社内恋愛なんて
 私は心の中で叫んだ。


布団に入っていたから気付かなかった。


昨日、何があったんだと自分の記憶を辿るも、二日酔いで頭ががんがんするだけで何も思い出せない。


 私から背を向けてワイシャツを着る部長。


その後ろ姿を見ていると、後ろ髪が寝癖で跳ね上がっていることに気が付いた。


「部長、もし良ければシャワー浴びていきますか?」


 部長は振り向くと、遠慮がちに口を開いた。


「いいのか?」


「はい。色々とご迷惑をお掛けしましたし。嫌でなければ使ってください」


 部長は少し考えるように間を置いて、「すまない。使わせてもらう」と言い、お風呂場に向かった。
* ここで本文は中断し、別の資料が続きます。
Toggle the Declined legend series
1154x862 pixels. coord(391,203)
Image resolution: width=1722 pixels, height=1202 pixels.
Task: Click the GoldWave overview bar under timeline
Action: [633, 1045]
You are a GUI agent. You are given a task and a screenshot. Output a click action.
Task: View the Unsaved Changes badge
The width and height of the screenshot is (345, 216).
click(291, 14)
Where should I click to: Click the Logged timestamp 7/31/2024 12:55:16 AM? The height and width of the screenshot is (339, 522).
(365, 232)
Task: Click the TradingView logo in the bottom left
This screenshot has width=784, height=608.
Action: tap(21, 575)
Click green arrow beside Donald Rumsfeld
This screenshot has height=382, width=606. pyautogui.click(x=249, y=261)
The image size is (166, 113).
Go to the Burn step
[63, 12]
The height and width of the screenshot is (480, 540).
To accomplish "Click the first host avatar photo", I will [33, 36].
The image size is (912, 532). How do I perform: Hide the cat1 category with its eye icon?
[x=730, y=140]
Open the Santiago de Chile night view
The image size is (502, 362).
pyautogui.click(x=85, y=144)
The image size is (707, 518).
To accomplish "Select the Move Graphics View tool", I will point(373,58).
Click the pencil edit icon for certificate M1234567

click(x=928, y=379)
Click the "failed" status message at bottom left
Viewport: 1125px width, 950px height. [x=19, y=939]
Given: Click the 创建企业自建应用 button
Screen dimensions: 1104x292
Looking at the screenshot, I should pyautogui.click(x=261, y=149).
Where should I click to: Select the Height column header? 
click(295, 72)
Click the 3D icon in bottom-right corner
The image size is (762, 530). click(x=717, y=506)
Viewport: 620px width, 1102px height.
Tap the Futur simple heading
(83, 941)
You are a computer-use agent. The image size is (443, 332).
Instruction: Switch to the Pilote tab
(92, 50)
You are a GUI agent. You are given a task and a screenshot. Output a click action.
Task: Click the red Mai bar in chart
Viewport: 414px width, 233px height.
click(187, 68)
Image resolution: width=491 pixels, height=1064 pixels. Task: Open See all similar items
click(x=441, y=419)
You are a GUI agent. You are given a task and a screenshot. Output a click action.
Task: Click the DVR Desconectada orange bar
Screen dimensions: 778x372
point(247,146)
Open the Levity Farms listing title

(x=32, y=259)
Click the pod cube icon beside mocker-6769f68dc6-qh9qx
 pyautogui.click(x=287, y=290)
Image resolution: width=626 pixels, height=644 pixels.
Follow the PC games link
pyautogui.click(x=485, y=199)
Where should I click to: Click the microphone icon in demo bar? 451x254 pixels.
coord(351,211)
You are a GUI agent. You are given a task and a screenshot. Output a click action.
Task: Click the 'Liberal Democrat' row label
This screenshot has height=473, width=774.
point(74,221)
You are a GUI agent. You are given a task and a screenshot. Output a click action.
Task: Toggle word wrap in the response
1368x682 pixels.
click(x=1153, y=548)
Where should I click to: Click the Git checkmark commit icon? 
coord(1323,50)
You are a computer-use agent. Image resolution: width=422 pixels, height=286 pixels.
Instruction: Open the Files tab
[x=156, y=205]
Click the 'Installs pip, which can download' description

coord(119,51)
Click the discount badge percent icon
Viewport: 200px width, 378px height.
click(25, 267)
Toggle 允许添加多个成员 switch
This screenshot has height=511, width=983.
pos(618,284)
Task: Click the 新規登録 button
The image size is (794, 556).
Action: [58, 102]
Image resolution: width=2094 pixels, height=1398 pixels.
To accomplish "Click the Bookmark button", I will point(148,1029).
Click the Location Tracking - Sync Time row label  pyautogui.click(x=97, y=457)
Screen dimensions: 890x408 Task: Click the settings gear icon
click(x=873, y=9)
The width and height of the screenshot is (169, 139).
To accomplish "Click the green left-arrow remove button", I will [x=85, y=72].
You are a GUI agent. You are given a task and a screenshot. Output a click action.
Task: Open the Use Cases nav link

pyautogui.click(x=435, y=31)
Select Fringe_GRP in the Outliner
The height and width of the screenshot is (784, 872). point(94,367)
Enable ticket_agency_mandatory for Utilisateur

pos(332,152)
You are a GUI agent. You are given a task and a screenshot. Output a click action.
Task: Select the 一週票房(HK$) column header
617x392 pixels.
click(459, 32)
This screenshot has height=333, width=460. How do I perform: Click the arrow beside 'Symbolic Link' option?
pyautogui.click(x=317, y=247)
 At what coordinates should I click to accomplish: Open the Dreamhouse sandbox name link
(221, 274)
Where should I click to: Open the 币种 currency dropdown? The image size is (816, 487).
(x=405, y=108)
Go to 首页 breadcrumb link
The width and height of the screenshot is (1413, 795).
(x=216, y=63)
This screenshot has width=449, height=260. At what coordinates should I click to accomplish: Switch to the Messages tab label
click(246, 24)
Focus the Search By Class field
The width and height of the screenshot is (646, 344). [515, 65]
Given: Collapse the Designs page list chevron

 部長がいなくなり、少ししてからシャワーの流れる音が聞こえてくると、ほっとしてベッドから起き上がった。


ブラウスを着ているとはいえ、こんな格好で部長の前には立てない。


部屋着に着替えて身なりを整えると、冷蔵庫を開けて何を作ろうか考えた。


 部長はたぶん、洋食より和食派だろうな。


あんまり待たせてもいけないから、手早く作れるものにしよう。